→ **Problem to work on**
If a record below holds a picture, leave the picture out and copy the rest exactly.

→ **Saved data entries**
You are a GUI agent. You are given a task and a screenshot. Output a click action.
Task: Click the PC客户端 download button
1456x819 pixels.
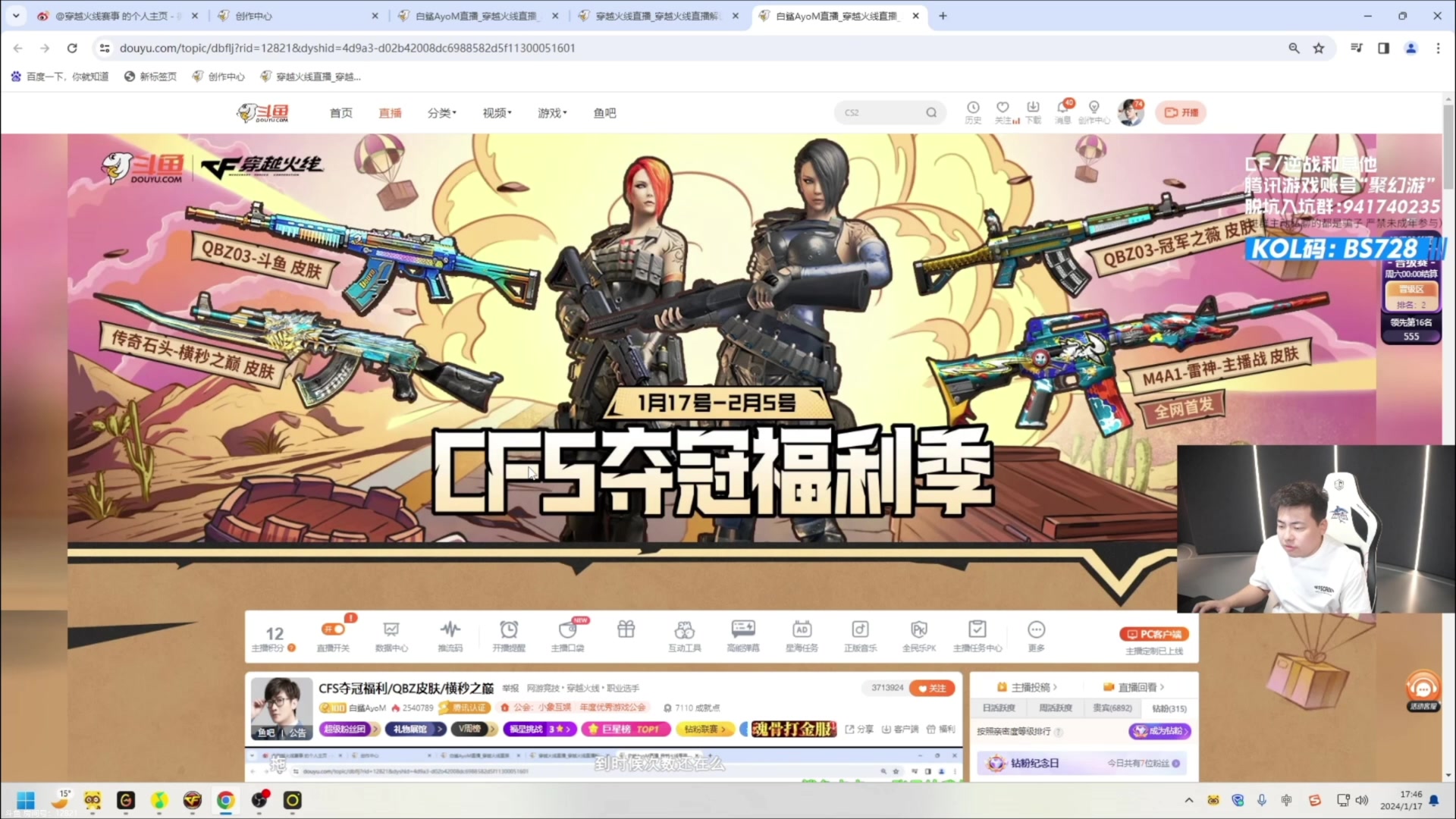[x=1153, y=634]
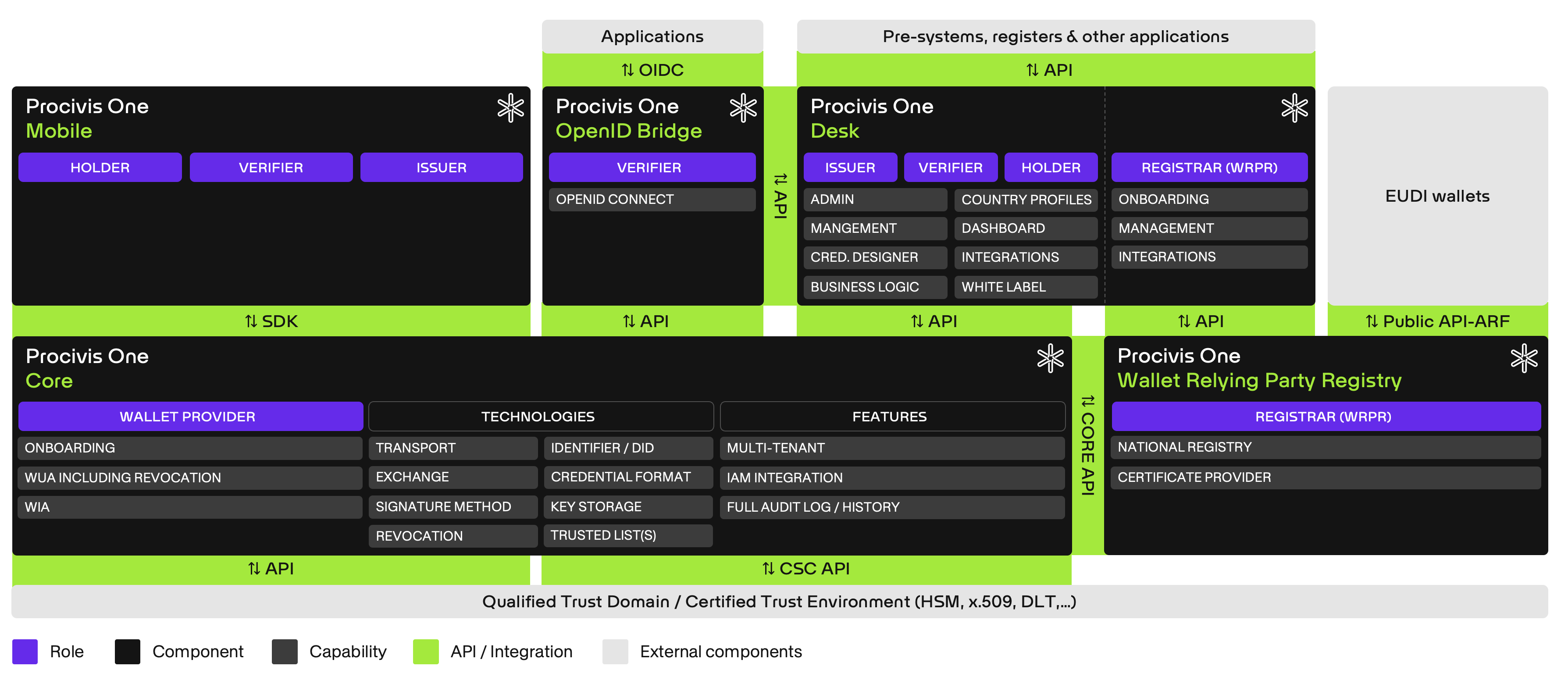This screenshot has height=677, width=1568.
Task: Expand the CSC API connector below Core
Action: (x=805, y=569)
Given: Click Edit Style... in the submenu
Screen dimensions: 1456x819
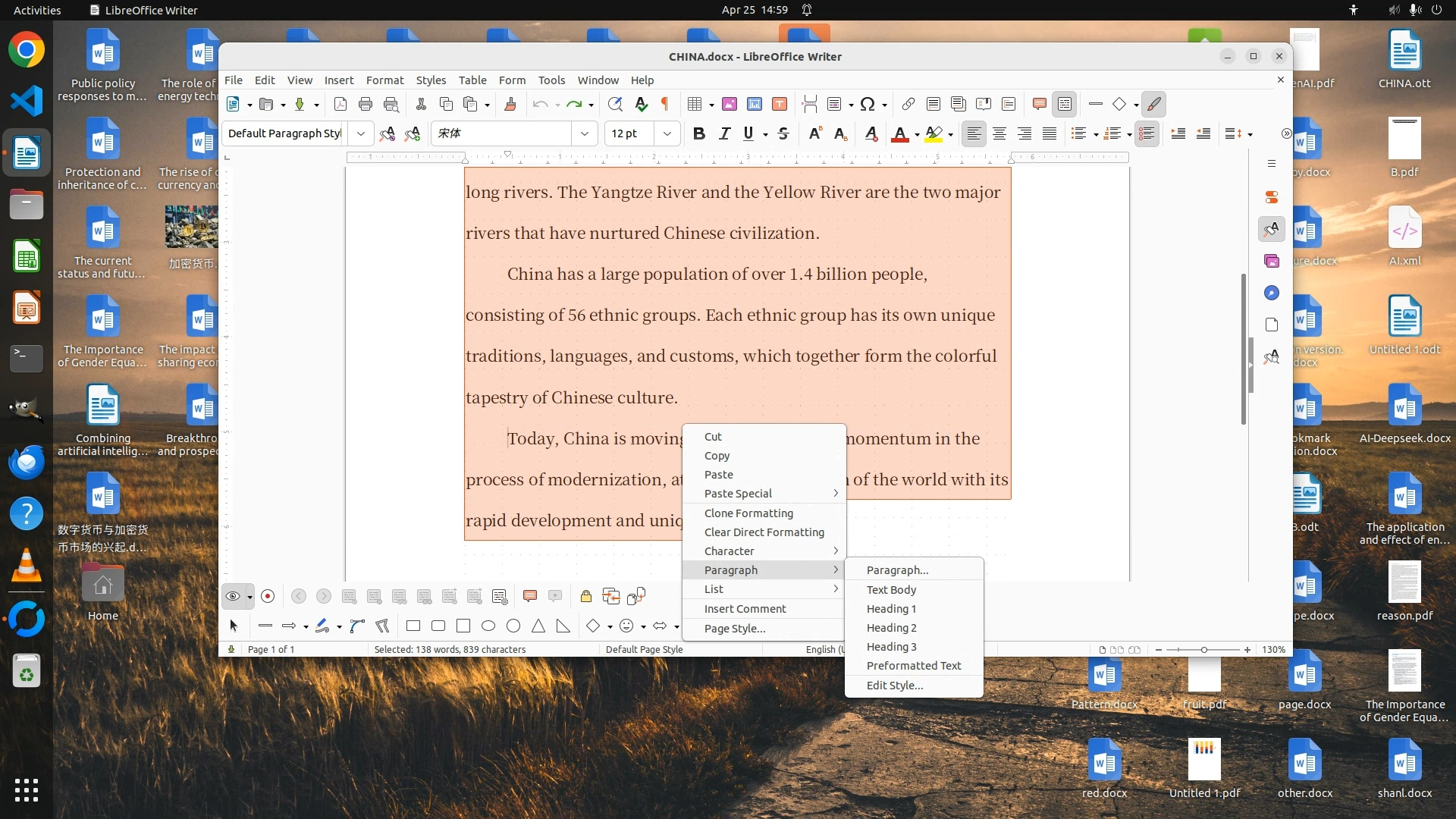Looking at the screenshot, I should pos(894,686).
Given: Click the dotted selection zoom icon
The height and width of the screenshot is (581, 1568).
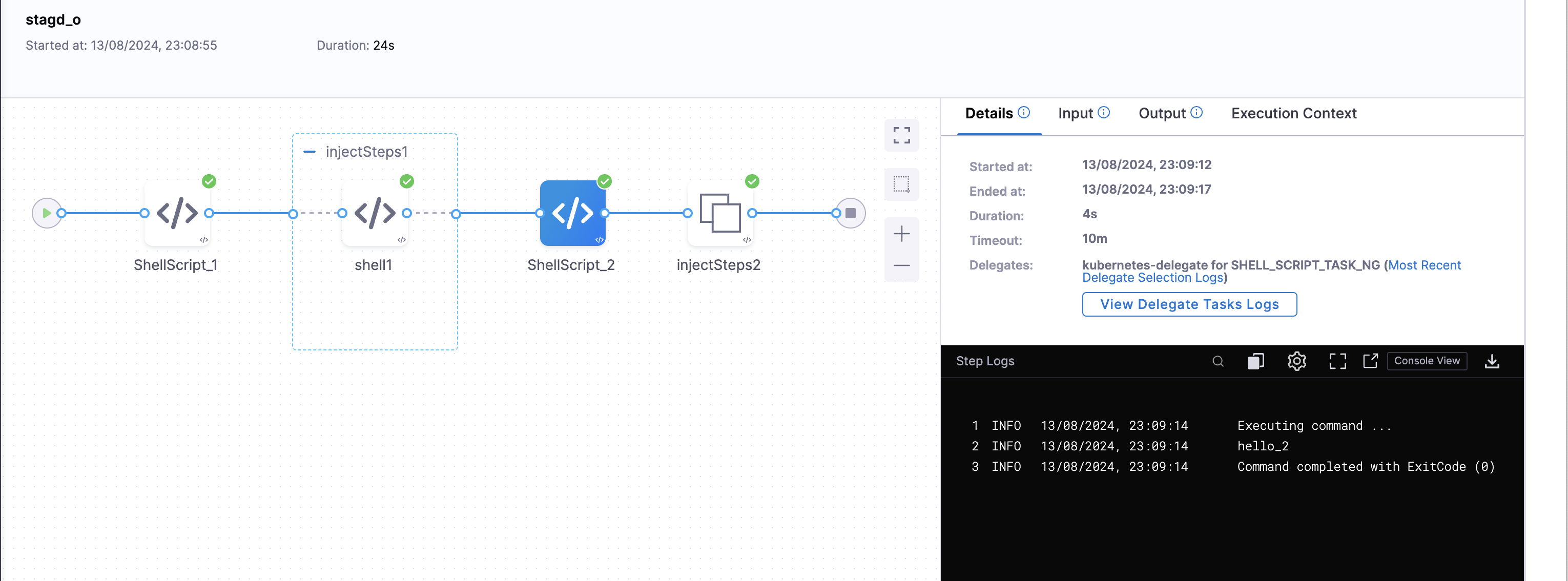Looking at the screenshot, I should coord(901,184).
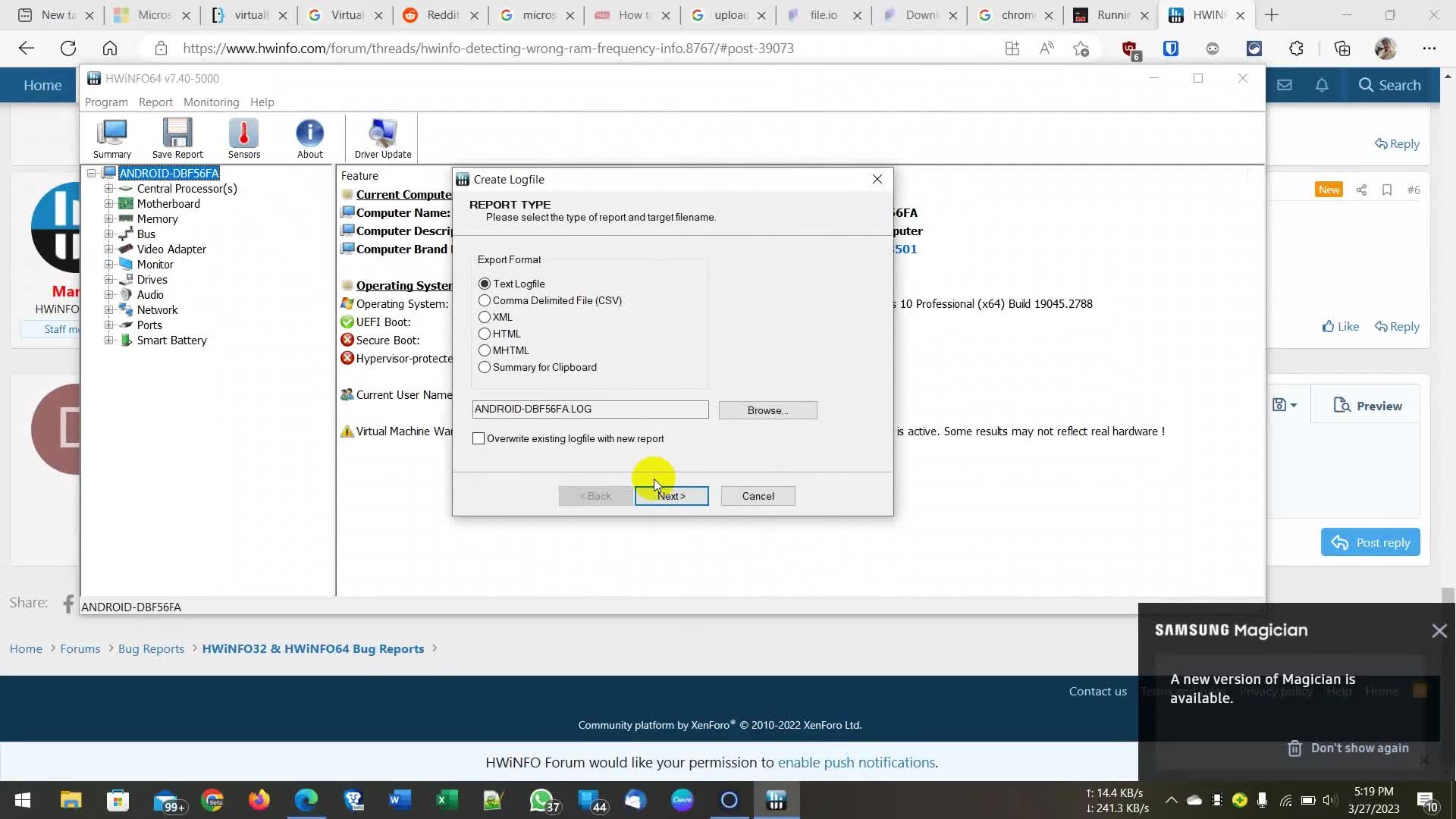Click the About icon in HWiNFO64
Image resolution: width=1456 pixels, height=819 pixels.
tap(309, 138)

→ **Response to the exercise**
You are a GUI agent. You are given a task and a screenshot. Output a click action.
Task: Click the PC客户端 download button
1456x819 pixels.
[x=1153, y=634]
This screenshot has height=677, width=1568.
Task: Expand the CSC API connector below Core
Action: (x=805, y=569)
Given: Click Edit Style... in the submenu
Screen dimensions: 1456x819
Looking at the screenshot, I should pos(894,686).
Given: Click the dotted selection zoom icon
The height and width of the screenshot is (581, 1568).
Looking at the screenshot, I should coord(901,184).
Click the About icon in HWiNFO64
Image resolution: width=1456 pixels, height=819 pixels.
tap(309, 138)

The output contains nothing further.